Pas de nouvelles libérations au procès de militantes saoudiennes
Par AlAhed et AFP
La plupart des femmes ont été arrêtées l'an dernier dans le cadre d'une campagne de répression contre des militantes de la cause des femmes, juste avant la levée en juin 2018 de l'interdiction qui était faite aux femmes de conduire.
Une audience d'un tribunal saoudien s'est achevée mercredi sans décision sur des demandes de libération sous caution de huit militantes des droits humains, alors que trois autres avaient été libérées temporairement la semaine dernière dans ce procès très médiatisé.
Onze femmes, dont certaines disent avoir victimes de torture et d'abus sexuels pendant près d'un an en détention, sont jugées depuis le 13 mars par une cour pénale à Riyad sur la base d'accusations de contact avec des médias étrangers, avec des diplomates et avec des organisations de défense des droits humains.
Trois d'entre elles --la blogueuse Eman al-Nafjan, la professeure retraitée Aziza al-Youssef et une autre universitaire, Rokaya al-Mohareb-- ont été libérées le 28 mars au lendemain de la deuxième audience du procès. D'autres devaient être libérées par la suite mais les trois juges qui présidaient l'audience mercredi n'ont pas pris de décision en ce sens.
“La troisième audience du procès des militantes saoudiennes s'est achevée sans qu'aucune d'entre elles ne fasse l'objet d'une condamnation ou d'une libération provisoire", ont déclaré sur Twitter les "Prisonnières d'opinion", un groupe saoudien qui suit les détenus politiques. La prochaine audience est prévue le 17 avril, a ajouté le tweet. Diplomates et médias étrangers ne peuvent pas assister au procès.
La plupart des femmes ont été arrêtées l'an dernier dans le cadre d'une campagne de répression contre des militantes de la cause des femmes, juste avant la levée en juin 2018 de l'interdiction qui était faite aux femmes de conduire. Le frère et la sœur d'une militante très connue, Loujain al-Hathloul, ont déclaré qu'ils subissaient des pressions de la part de proches de l'Etat saoudien pour qu'ils gardent le silence sur son traitement en détention. "Pressions de toutes parts pour garder le silence", a déclaré sur Twitter sa sœur Alia al-Hathloul, sans identifier personne. "Nous nous sommes tus et les pires tortures se sont produites (...) Je pourrai me taire, mais seulement quand Loujain sera avec nous et que ceux qui l'ont torturée seront jugés", a-t-elle ajouté.

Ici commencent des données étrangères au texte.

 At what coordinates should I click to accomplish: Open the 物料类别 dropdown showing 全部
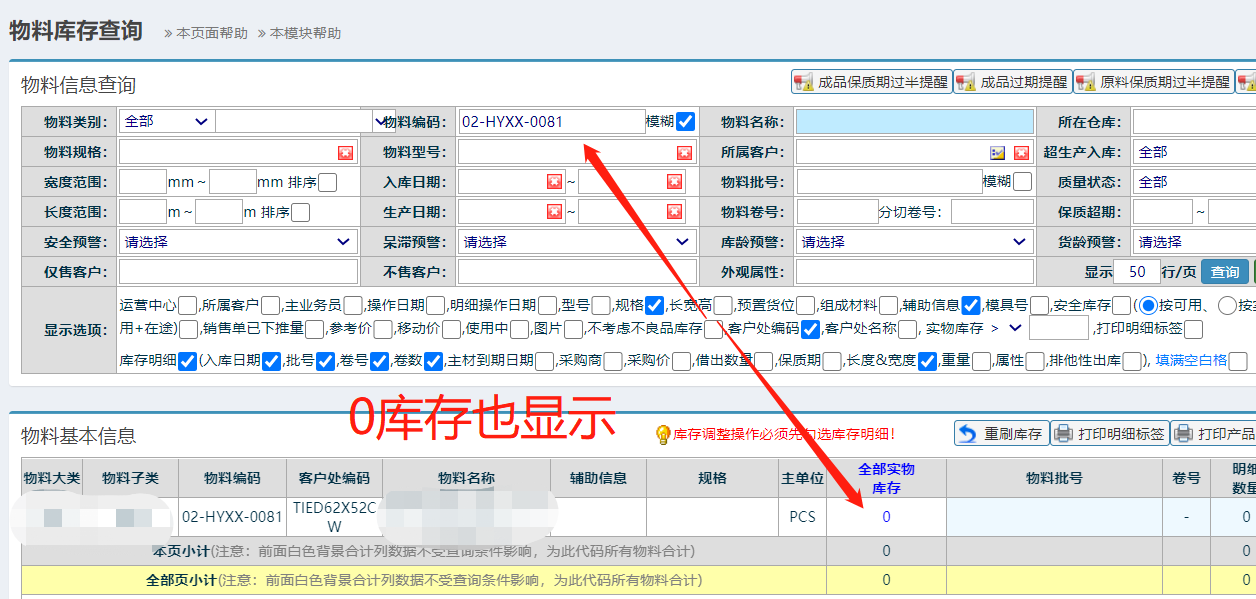pos(166,122)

Lors d'une audience la semaine dernière, certaines des femmes ont affirmé avoir été victimes de torture et de harcèlement sexuel en détention. Elles ont accusé les interrogateurs de les avoir soumises à des chocs électriques, de les avoir fouettées et de s'être livrés à des attouchements sexuels en détention.
On s'attendait initialement à ce que les militantes comparaissent devant une cour spécialisée dans des affaires de terrorisme, mais le procès a été transféré devant un tribunal pénal, sans explication. Cela a donné lieu à des spéculations sur une libération rapide des militantes.
Certaines détenues, dont Loujain al-Hathloul, ont récemment été contraintes de signer des lettres en prison demandant une grâce au roi Salmane, selon des sources ayant accès au procès. Mais des sources proches de l'establishment saoudien ont averti que des critiques publiques des familles pourraient prolonger la détention des militantes.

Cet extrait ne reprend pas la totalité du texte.